At about that same time, Steve became a leader in a grassroots movement to stop a big box shopping mall in Lower Makefield. That experience led him to run for township supervisor. He was elected in 2003. As a supervisor he worked with both Republicans and Democrats alike. He led efforts to make government more open and transparent, to solve traffic problems, and to preserve open space and the environment.

In 2008, Steve ran and won the State House seat in the Yardley-Newtown area of Bucks County. In Harrisburg he was a reformer, writing the bill that would ultimately get adopted as new House rules on keeping politics and government service separate; refusing perks like per diems and a state car; and not collecting his pay during prolonged budget impasses in 2009 and 2015-16. Steve was also a leader on education, infrastructure investment, environmental protection, women’s health issues and gun violence prevention.

Back home in Bucks County, Steve led the effort to get PECO to improve the resiliency of its electric grid, vastly reducing the number of power outages in the area. He also worked to bring jobs into his district and successfully lobbied the New Jersey Legislature to grandfather current employees when it passed a new law requiring all public sector workers in the Garden State to live in New Jersey, thereby saving the jobs of thousands of Bucks residents who worked across the Delaware River.

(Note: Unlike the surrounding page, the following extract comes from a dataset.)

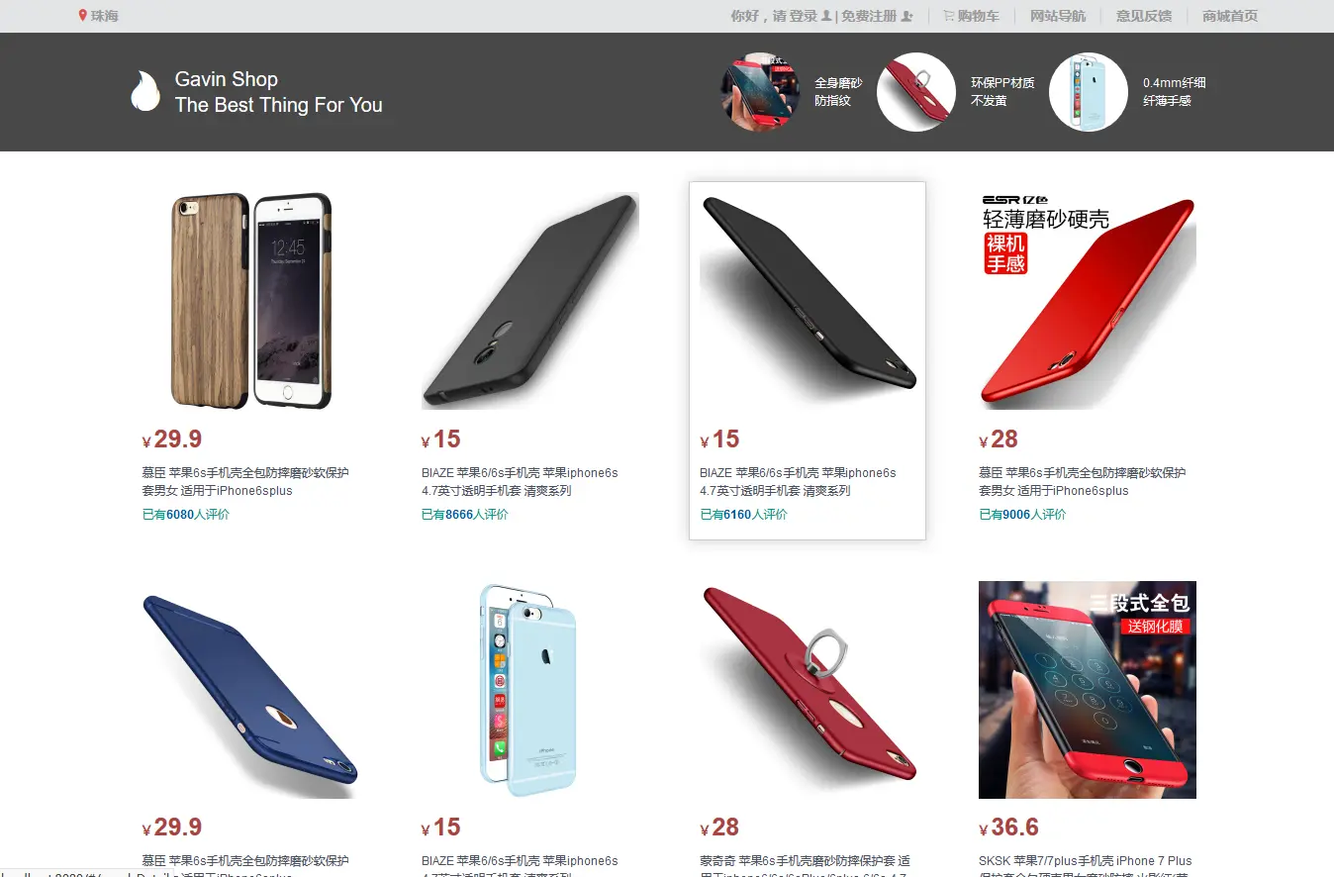Screen dimensions: 1334x877
Task: Select the red ring-holder case thumbnail
Action: [x=809, y=690]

In 2017, Attorney General Josh Shapiro appointed Steve the first Chief Deputy Attorney General for Environmental Protection in Pennsylvania. In that role, Steve oversaw the prosecution of environmental crimes and led Pennsylvania’s efforts to fight the Trump Administration over proposed rollbacks of important environmental protections.

Steve is a graduate of Tufts University where he received his B.A. He received his J.D. from the University of Pennsylvania Law School and his M.Ed. from Holy Family University.

Steve and his wife Ronni have lived in the same house in Lower Makefield for over 23 years. They have three children, Nancy, Billy and Johnny.